It was suspected that religious or political extremists had perhaps spirited it in from Malaysia and were waiting for the moment to position it and take out whatever targets they had selected. Relations between the two countries deteriorated considerably once that viewpoint was made public.
As I was making my way to the KrisFlyer lounge in Terminal Three, prior to boarding my flight, I had a moment of near panic. Two police officers were standing on the concourse. One was male, the other female. They were both armed with the standard issue sidearm. I’d never had a close look, at them but they appeared to be S&W model 64s in .38 special or something similar. They were more effective than a brick—just!
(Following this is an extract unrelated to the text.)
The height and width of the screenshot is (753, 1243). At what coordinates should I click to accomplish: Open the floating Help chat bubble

However, standing further along the concourse was another group of three policemen. These were wearing combat overalls and were all armed with submachine guns. Okay, armed anti-terrorist types were a common enough sight in airports worldwide. Were they looking for me? Or someone like me? They seemed to be paying particular attention to European males.
With my shaven head encased in a cap and without my moustache, I didn’t look like David Crewe. I was using another passport and another alias just in case Crewe had appeared on the police radar.
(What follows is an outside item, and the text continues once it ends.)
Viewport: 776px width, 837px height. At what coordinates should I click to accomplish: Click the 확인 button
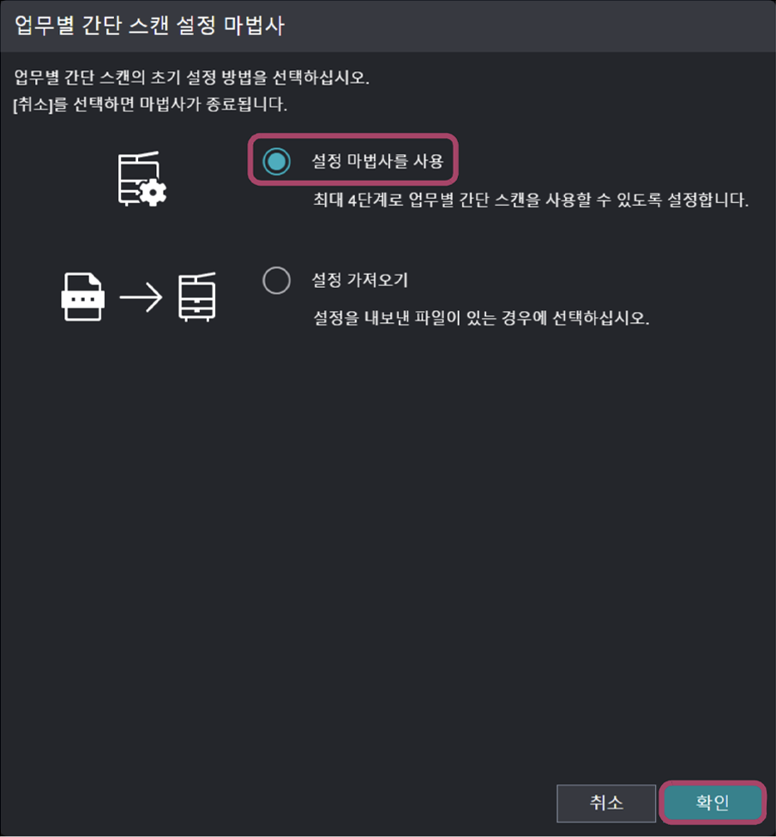coord(713,802)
To have turned and walked away would have been too obvious. The policewoman was looking directly at me. It was now that I realised I knew her. This was Miss Blue, Lucy Pang Hooi Ming. She turned and said something to her companion and then came towards me. What had she said?
Behind the advancing policewoman, her male companion was speaking on his radio. Was the alarm going out? Miss Blue came to a halt in front of me. She put out a hand.
“Shake,” she breathed. I took her hand and we shook hands. She was smiling. “They are looking for David Crewe.”
“I’m not him,” I replied under my breath, faking a laugh. “I have another identity.”
“Good. You don’t look like the image we have.” It was then I saw the computer-generated snapshot she was holding. It was a variation on the one Sami had prepared, but this time it was closer to the way I used to look. “I don’t think Mr Crewe should come back to Singapore, ever!”
“He won’t. Thank you!”
“We are even.”
“Yes we are.”
With that, she waved to me and went to rejoin her companion. He lowered his radio handpiece and spoke urgently to her. Suddenly they were on the move away down the concourse. I breathed out and carried on towards the lounge. The heavily armed trio didn’t even look my way.
“Thank you, Officer,” I whispered as I moved on to the lounge. So they had a profile, but as yet, not a name. If and when I came back, I would have to be someone completely different in every way.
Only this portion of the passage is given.